(Request) Please convert everything from the line containing "The width and height of the screenshot is (744, 399)." down to the line containing "edit is located at coordinates (300, 15)." into a Markdown table with the columns Row and Line, numbering each row and leaving out blank lines.

(Dataset records)
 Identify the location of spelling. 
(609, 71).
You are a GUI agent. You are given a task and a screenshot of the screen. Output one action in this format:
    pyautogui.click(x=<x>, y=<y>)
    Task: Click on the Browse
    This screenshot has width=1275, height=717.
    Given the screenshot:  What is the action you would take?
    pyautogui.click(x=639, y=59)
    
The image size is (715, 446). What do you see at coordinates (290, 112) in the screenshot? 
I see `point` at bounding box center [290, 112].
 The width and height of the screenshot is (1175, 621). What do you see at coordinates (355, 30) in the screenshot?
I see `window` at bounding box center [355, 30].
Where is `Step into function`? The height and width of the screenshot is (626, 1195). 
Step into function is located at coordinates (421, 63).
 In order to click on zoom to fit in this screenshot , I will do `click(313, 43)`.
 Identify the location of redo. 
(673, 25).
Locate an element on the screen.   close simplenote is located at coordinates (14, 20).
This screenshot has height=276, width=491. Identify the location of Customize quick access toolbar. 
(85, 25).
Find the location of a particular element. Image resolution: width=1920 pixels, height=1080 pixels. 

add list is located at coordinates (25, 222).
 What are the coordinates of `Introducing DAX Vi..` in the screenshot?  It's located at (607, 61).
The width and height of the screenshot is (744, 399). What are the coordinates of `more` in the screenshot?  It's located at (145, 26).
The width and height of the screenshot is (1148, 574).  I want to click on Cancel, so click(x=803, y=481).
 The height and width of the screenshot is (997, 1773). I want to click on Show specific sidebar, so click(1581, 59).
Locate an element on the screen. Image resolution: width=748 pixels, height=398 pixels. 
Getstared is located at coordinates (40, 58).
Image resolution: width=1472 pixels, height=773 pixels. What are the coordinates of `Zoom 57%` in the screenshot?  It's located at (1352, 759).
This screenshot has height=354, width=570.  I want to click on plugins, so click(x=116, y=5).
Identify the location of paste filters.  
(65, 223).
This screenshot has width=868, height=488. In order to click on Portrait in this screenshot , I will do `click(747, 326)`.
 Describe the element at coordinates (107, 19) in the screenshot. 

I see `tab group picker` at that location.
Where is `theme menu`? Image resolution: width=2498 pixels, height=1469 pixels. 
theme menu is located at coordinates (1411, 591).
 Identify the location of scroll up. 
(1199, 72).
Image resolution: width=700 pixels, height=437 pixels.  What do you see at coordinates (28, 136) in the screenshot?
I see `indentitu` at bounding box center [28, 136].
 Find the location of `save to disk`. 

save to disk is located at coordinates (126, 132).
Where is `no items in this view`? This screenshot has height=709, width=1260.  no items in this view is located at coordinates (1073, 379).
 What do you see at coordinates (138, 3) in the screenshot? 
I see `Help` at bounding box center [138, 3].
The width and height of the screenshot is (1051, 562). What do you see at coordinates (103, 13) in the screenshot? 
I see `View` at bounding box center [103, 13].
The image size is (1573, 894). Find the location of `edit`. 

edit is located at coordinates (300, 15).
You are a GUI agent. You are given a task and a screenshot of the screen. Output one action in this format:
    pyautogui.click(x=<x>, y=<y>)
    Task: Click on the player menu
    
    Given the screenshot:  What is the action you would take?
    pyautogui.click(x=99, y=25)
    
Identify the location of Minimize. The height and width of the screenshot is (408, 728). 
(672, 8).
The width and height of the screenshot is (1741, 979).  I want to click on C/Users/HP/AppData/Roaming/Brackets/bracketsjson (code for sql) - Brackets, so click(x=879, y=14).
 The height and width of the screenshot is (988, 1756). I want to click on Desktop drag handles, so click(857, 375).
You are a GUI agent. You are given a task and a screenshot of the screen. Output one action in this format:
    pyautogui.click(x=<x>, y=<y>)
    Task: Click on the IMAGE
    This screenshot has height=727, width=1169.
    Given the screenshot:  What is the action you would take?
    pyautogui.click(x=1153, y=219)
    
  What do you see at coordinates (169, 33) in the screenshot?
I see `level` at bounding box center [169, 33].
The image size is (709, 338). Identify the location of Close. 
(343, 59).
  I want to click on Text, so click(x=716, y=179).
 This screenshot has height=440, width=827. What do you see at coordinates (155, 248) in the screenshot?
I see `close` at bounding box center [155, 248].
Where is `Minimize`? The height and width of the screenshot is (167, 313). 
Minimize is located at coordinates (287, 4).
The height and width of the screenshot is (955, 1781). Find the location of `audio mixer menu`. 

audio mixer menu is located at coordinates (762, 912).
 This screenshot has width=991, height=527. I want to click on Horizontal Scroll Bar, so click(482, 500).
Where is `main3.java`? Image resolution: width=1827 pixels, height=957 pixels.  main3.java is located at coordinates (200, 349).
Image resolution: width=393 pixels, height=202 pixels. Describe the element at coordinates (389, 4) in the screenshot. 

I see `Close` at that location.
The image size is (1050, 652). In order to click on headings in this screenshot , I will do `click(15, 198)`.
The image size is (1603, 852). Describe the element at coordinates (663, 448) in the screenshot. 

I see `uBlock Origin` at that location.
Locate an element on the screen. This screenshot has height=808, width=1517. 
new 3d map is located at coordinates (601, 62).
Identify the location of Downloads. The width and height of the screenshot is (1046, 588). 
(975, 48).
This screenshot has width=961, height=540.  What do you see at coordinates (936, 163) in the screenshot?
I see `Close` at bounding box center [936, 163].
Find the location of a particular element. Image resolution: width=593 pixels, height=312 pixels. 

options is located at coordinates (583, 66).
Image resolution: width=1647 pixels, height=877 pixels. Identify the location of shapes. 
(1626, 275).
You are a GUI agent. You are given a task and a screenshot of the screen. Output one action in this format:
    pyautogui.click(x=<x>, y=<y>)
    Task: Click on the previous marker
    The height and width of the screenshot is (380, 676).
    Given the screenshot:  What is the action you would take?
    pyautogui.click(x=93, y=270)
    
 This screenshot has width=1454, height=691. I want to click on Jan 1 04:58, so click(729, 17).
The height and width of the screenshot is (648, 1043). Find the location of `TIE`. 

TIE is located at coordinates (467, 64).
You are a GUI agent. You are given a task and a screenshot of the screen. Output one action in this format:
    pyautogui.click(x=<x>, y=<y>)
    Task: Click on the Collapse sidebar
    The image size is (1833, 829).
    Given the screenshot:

(Solution to this exercise)
| Row | Line |
|---|---|
| 1 | The width and height of the screenshot is (744, 399). What are the coordinates of `more` in the screenshot?  It's located at (145, 26). |
| 2 | The width and height of the screenshot is (1148, 574).  I want to click on Cancel, so click(x=803, y=481). |
| 3 |  The height and width of the screenshot is (997, 1773). I want to click on Show specific sidebar, so click(1581, 59). |
| 4 | Locate an element on the screen. Image resolution: width=748 pixels, height=398 pixels.  |
| 5 | Getstared is located at coordinates (40, 58). |
| 6 | Image resolution: width=1472 pixels, height=773 pixels. What are the coordinates of `Zoom 57%` in the screenshot?  It's located at (1352, 759). |
| 7 | This screenshot has height=354, width=570.  I want to click on plugins, so click(x=116, y=5). |
| 8 | Identify the location of paste filters.   |
| 9 | (65, 223). |
| 10 | This screenshot has width=868, height=488. In order to click on Portrait in this screenshot , I will do `click(747, 326)`. |
| 11 |  Describe the element at coordinates (107, 19) in the screenshot.  |
| 12 | I see `tab group picker` at that location. |
| 13 | Where is `theme menu`? Image resolution: width=2498 pixels, height=1469 pixels.  |
| 14 | theme menu is located at coordinates (1411, 591). |
| 15 |  Identify the location of scroll up.  |
| 16 | (1199, 72). |
| 17 | Image resolution: width=700 pixels, height=437 pixels.  What do you see at coordinates (28, 136) in the screenshot? |
| 18 | I see `indentitu` at bounding box center [28, 136]. |
| 19 |  Find the location of `save to disk`.  |
| 20 | save to disk is located at coordinates (126, 132). |
| 21 | Where is `no items in this view`? This screenshot has height=709, width=1260.  no items in this view is located at coordinates (1073, 379). |
| 22 |  What do you see at coordinates (138, 3) in the screenshot?  |
| 23 | I see `Help` at bounding box center [138, 3]. |
| 24 | The width and height of the screenshot is (1051, 562). What do you see at coordinates (103, 13) in the screenshot?  |
| 25 | I see `View` at bounding box center [103, 13]. |
| 26 | The image size is (1573, 894). Find the location of `edit`.  |
| 27 | edit is located at coordinates (300, 15). |